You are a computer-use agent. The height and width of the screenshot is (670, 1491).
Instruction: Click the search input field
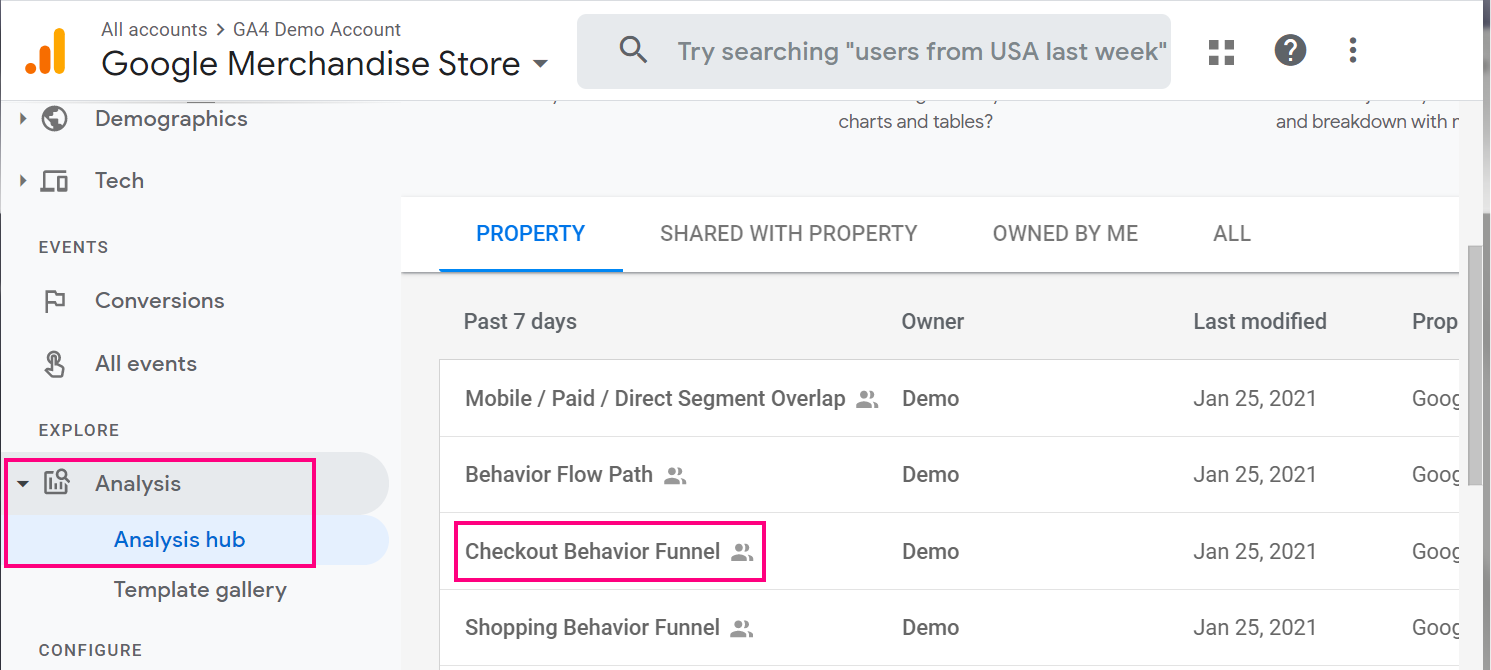920,51
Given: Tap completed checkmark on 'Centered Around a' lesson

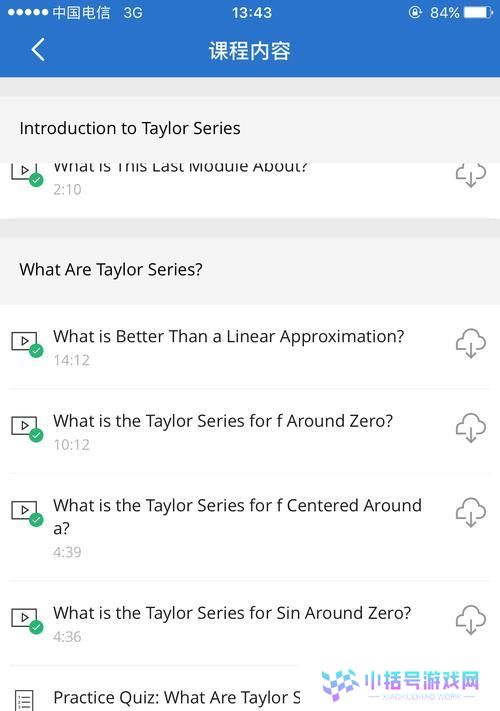Looking at the screenshot, I should click(36, 520).
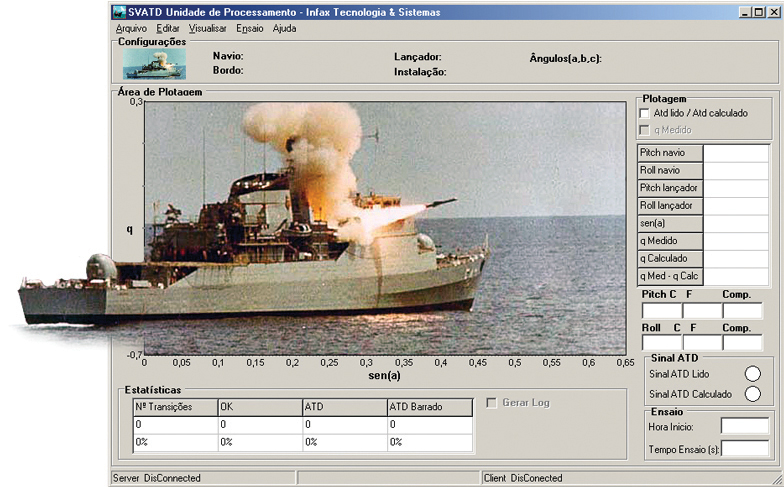Check the Gerar Log checkbox
Screen dimensions: 784x487
click(491, 403)
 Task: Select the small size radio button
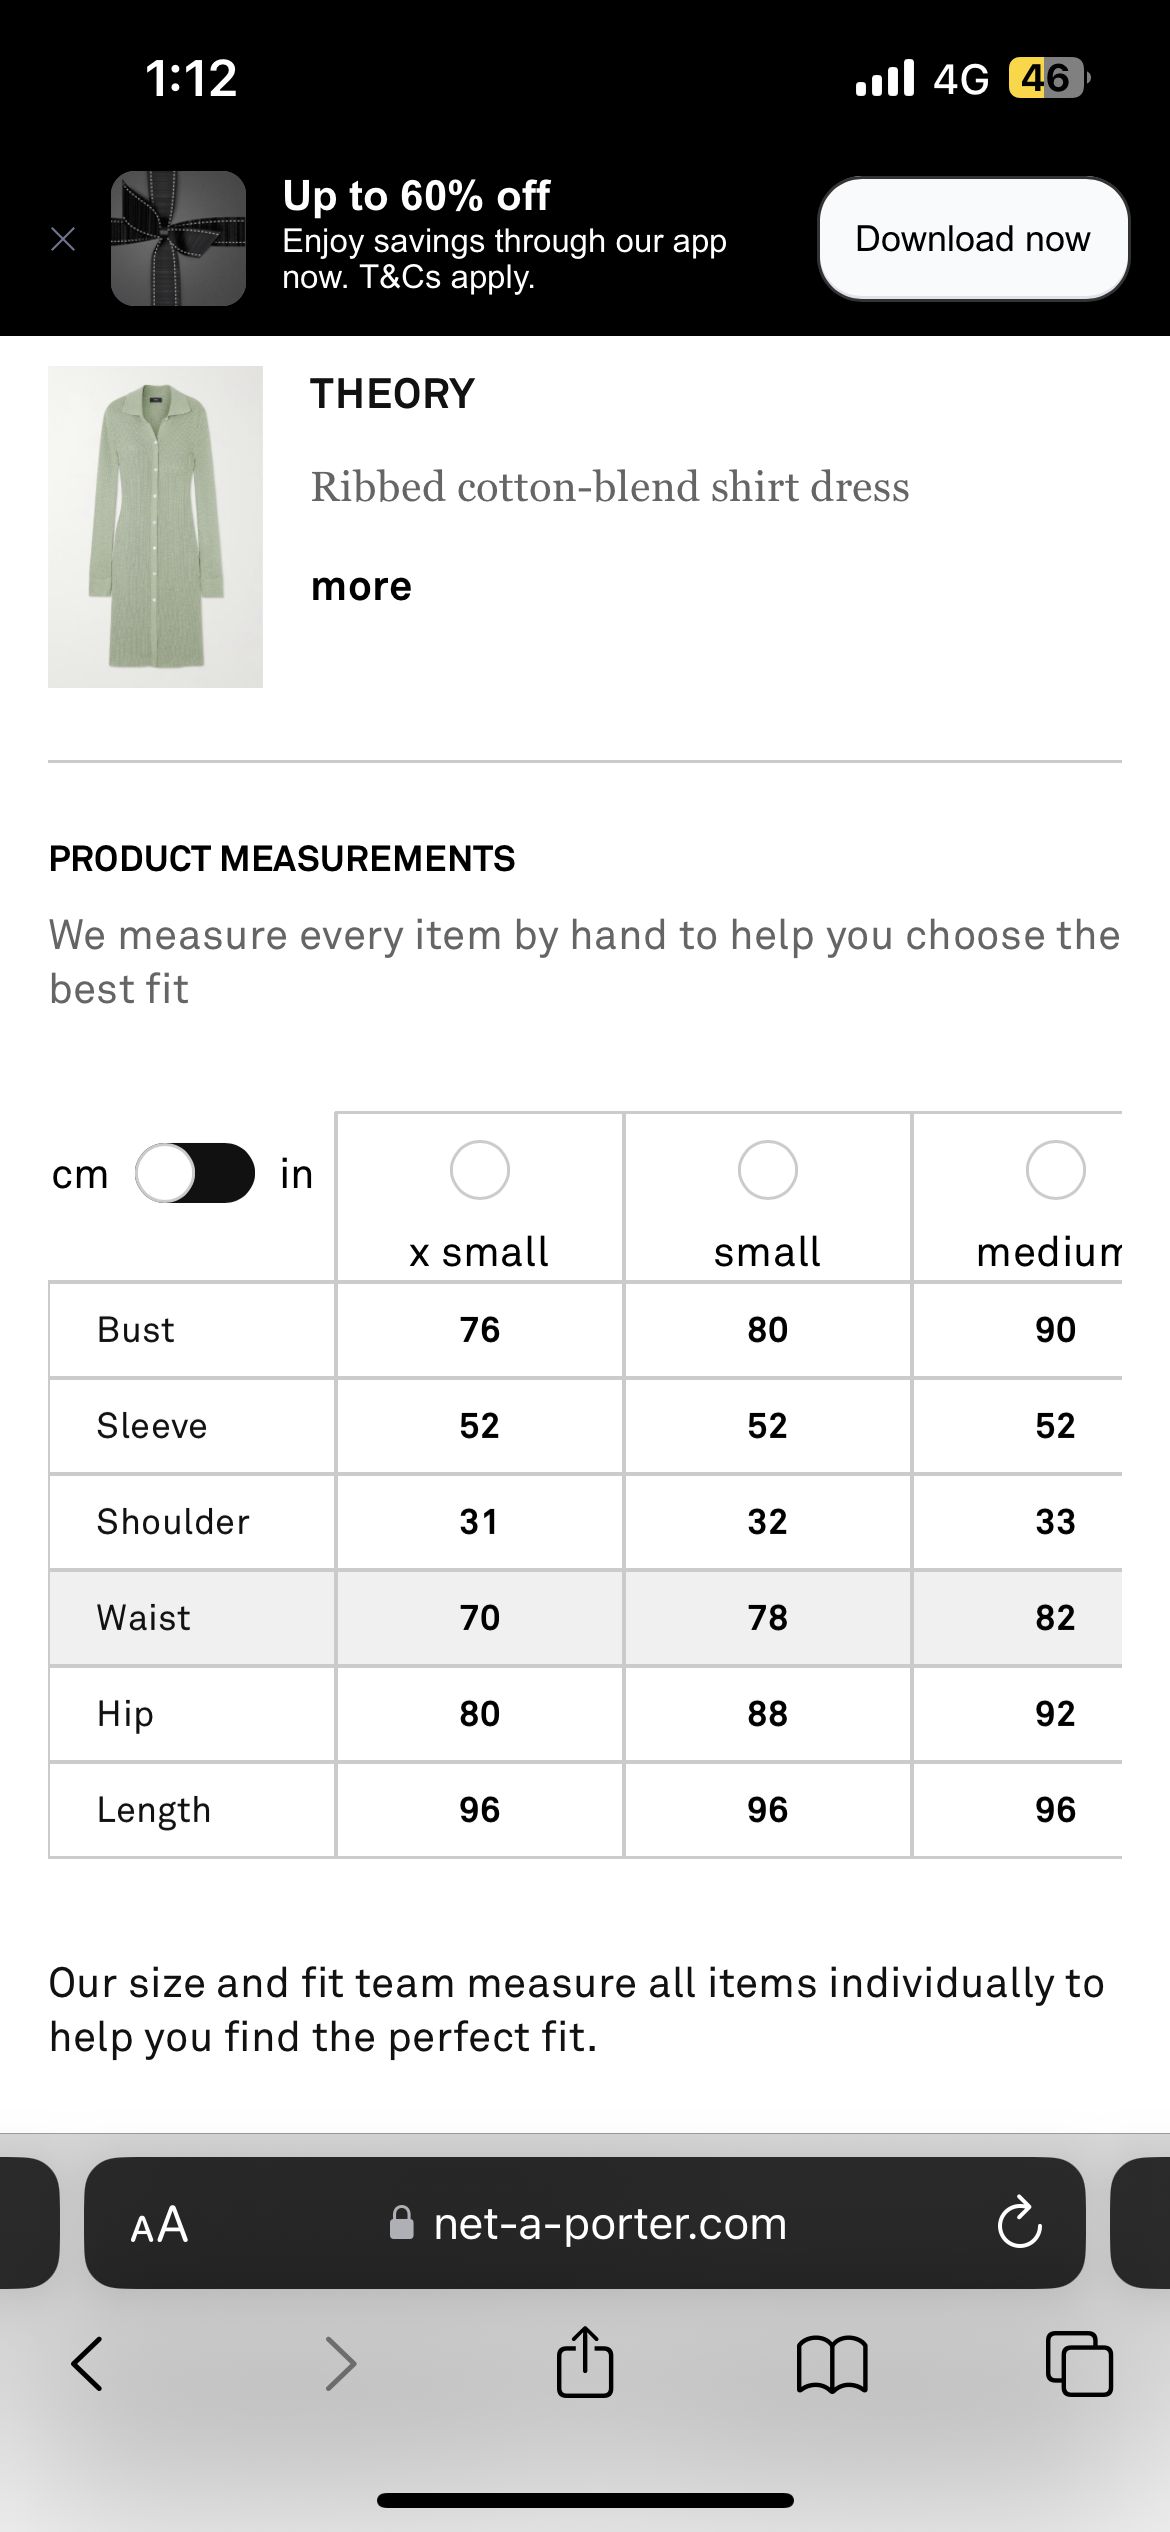768,1170
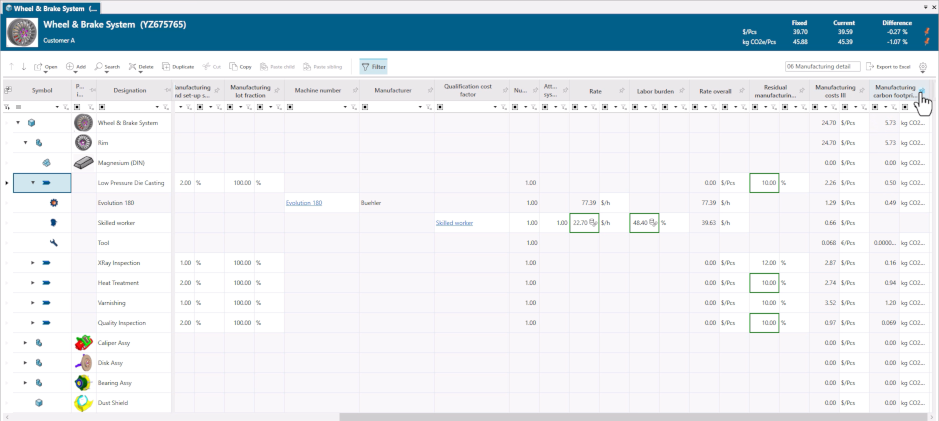Click the Disk Assy thumbnail image
Screen dimensions: 939x421
pos(85,363)
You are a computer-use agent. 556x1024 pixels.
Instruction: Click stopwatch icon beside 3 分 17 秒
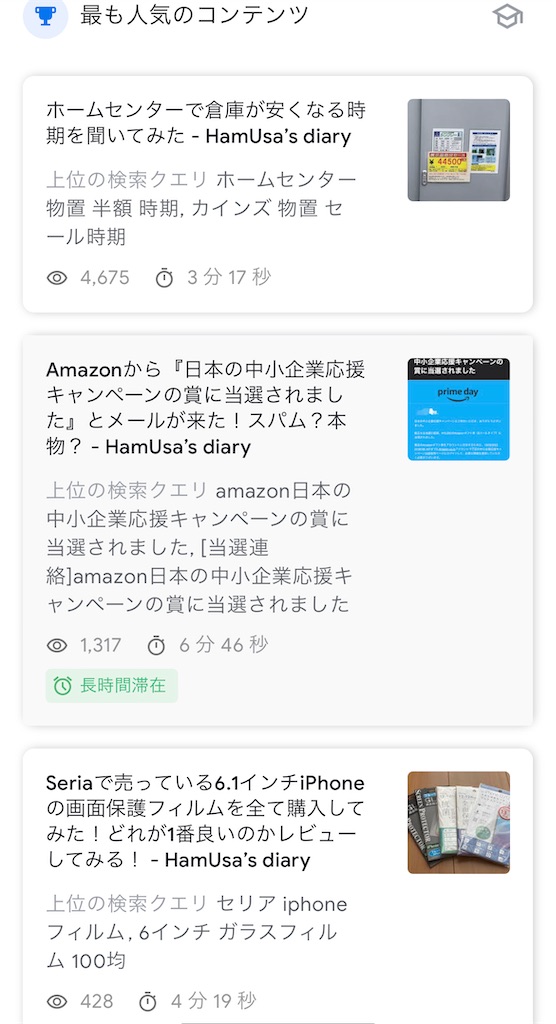coord(164,278)
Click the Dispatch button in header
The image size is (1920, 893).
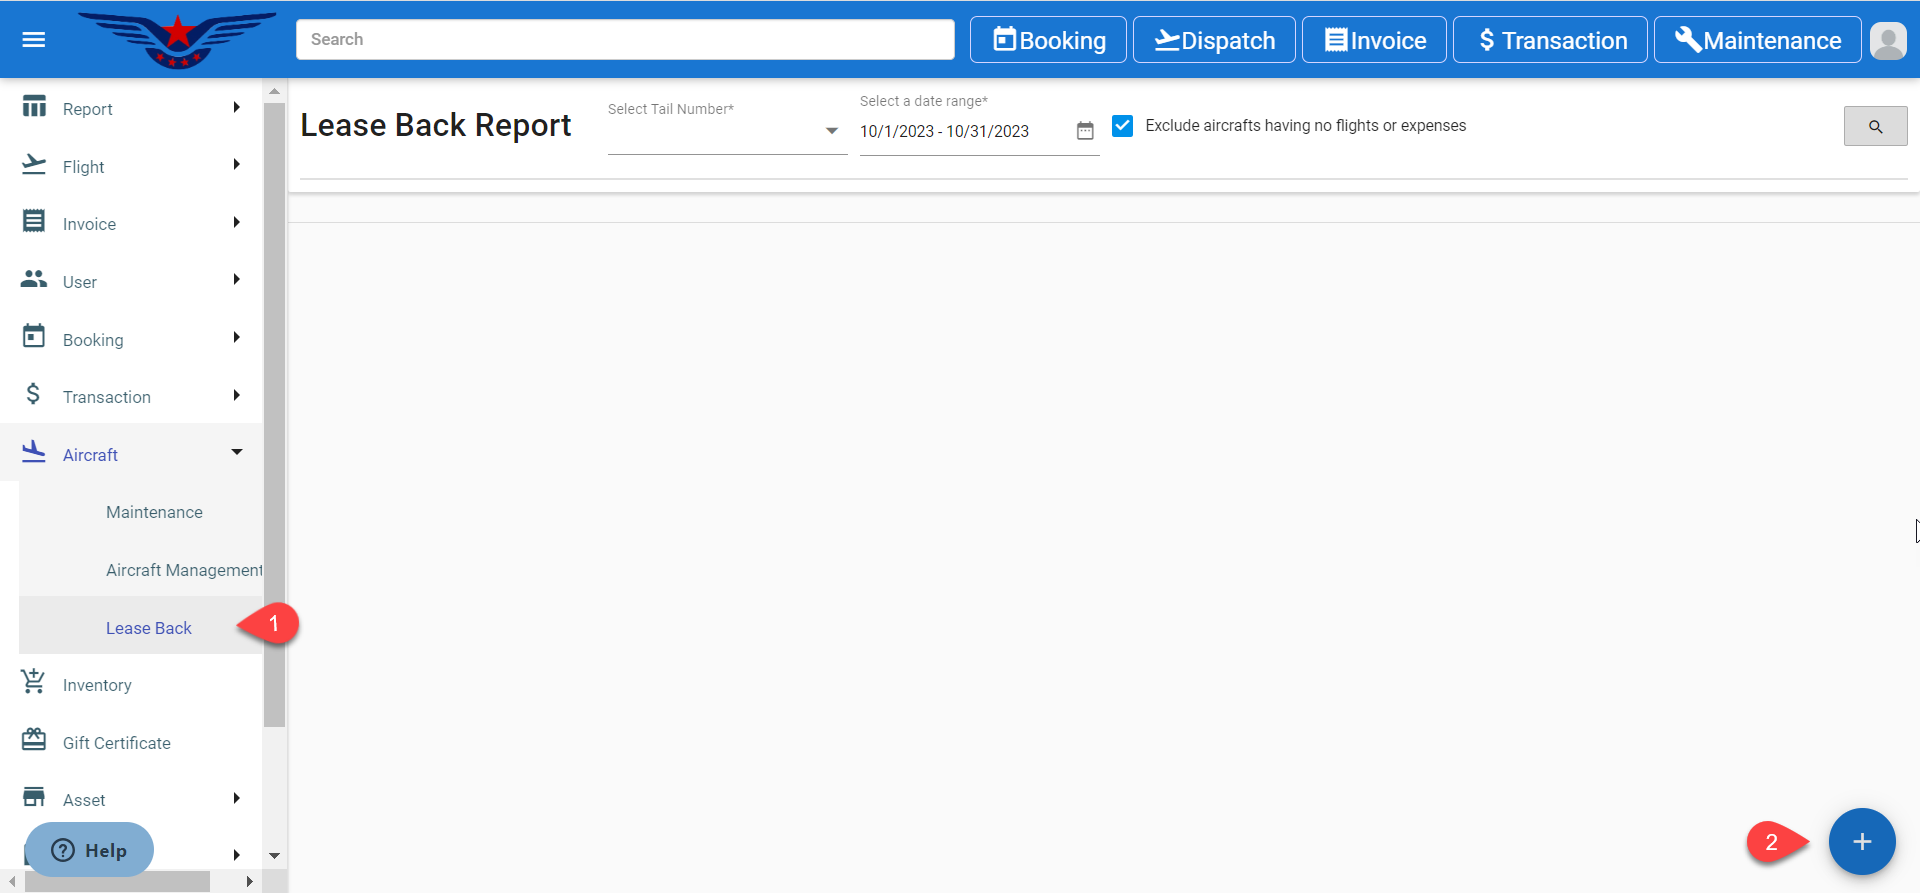click(x=1214, y=40)
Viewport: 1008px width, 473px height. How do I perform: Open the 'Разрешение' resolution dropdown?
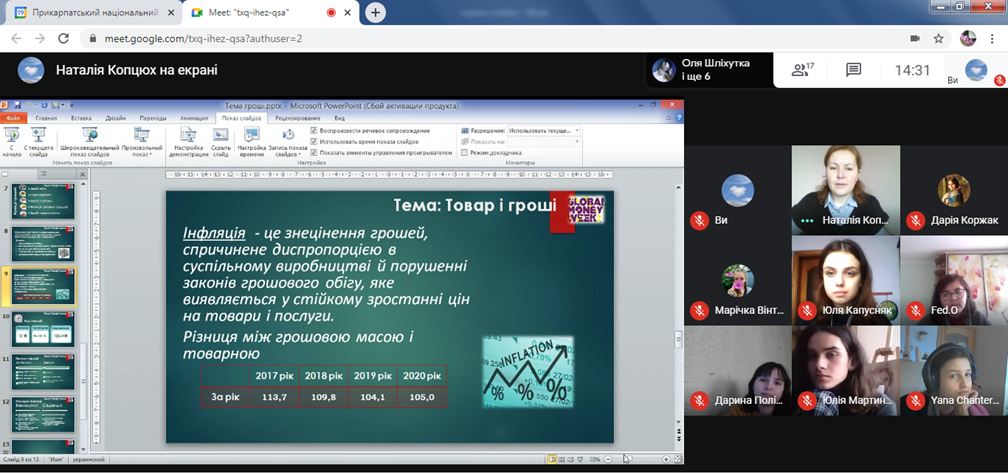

WHAT IS BEING ASKED: Copy each line from the data above that includes "width".

TASK OUTPUT:
You are a computer-use agent. The height and width of the screenshot is (670, 1491).
Viewport: 1008px width, 473px height. How do I perform: Open the 'Разрешение' resolution dropdown?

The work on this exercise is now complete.